[Python-Dev] Some thoughts on the codecs...

Mon, 15 Nov 1999 16:01:59 -0000

Andy Robinson wrote:
1.	Stream interface
At the moment a codec has dump and load methods which read a (slice of a)
stream into a string in memory and vice versa.  As the proposal notes, this
could lead to errors if you take a slice out of a stream.   This is not just
due to character truncation; some Asian encodings are modal and have
shift-in and shift-out sequences as they move from Western single-byte
characters to double-byte ones.   It also seems a bit pointless to me as the
source (or target) is still a Unicode string in memory.
This is a real problem - a filter to convert big files between two encodings
should be possible without knowledge of the particular encoding, as should
one on the input/output of some server.  We can still give a default
implementation for single-byte encodings.
What's a good API for real stream conversion?   just
Codec.encodeStream(infile, outfile)  ?  or is it more useful to feed the
codec with data a chunk at a time?

A user defined chunking factor (suitably defaulted) would be useful for
processing large files.

2.	Data driven codecs
I really like codecs being objects, and believe we could build support for a
lot more encodings, a lot sooner than is otherwise possible, by making them
data driven rather making each one compiled C code with static mapping
tables.  What do people think about the approach below?
First of all, the ISO8859-1 series are straight mappings to Unicode code
points.  So one Python script could parse these files and build the mapping
table, and a very small data file could hold these encodings.  A compiled
helper function analogous to string.translate() could deal with most of
them.
Secondly, the double-byte ones involve a mixture of algorithms and data.
The worst cases I know are modal encodings which need a single-byte lookup
table, a double-byte lookup table, and have some very simple rules about
escape sequences in between them.  A simple state machine could still handle
these (and the single-byte mappings above become extra-simple special
cases); I could imagine feeding it a totally data-driven set of rules.  
Third, we can massively compress the mapping tables using a notation which
just lists contiguous ranges; and very often there are relationships between
encodings.  For example, "cpXYZ is just like cpXYY but with an extra
'smiley' at 0XFE32".  In these cases, a script can build a family of related
codecs in an auditable manner. 

The problem here is that we need to decide whether we are Unicode-centric,
or whether Unicode is just another supported encoding. If we are
Unicode-centric, then all code-page translations will require static mapping
tables between the appropriate Unicode character and the relevant code
points in the other encoding.  This would involve (worst case) 64k static
tables for each supported encoding.  Unfortunately this also precludes the
use of algorithmic conversions and or sparse conversion tables because most
of these transformations are relative to a source and target non-Unicode
encoding, eg JIS <---->EUCJIS.  If we are taking the IBM approach (see
CDRA), then we can mix and match approaches, and treat Unicode strings as
just Unicode, and normal strings as being any arbitrary MBCS encoding.

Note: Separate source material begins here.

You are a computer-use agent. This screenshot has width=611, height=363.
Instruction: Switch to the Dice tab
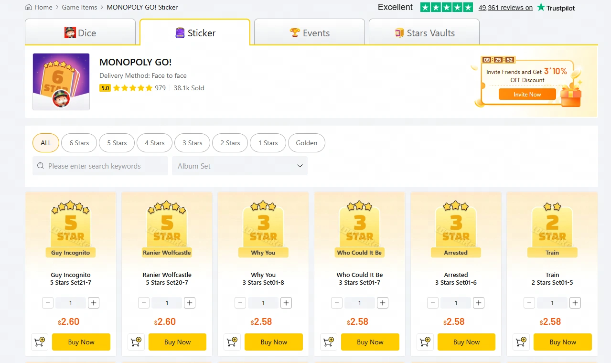(x=80, y=33)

To guarantee the utmost interoperability and Unicode 3.0 (and beyond)
compliance, we should probably assume that all core encodings are relative
to Unicode as the pivot encoding.  This should hopefully avoid any gotcha's
with roundtrips between any two arbitrary native encodings.  The downside is
this will probably be slower than an optimised algorithmic transformation.

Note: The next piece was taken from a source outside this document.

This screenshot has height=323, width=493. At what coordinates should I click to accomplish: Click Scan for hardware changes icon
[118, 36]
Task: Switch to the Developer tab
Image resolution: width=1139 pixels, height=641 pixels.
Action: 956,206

3.	What encodings to distribute?
The only clean answers to this are 'almost none', or 'everything that
Unicode 3.0 has a mapping for'.  The latter is going to add some weight to
the distribution.  What are people's feelings?  Do we ship any at all apart
from the Unicode ones?  Should new encodings be downloadable from
www.python.org <http://www.python.org> ?  Should there be an optional
package outside the main distribution?
Ship with Unicode encodings in the core, the rest should be an add on
package.

If we are truly Unicode-centric, this gives us the most value in terms of
accessing a Unicode character properties database, which will provide
language neutral case folding, Hankaku <----> Zenkaku folding (Japan
specific), and composition / normalisation between composed characters and
their component nonspacing characters.

Regards,
Mike da Silva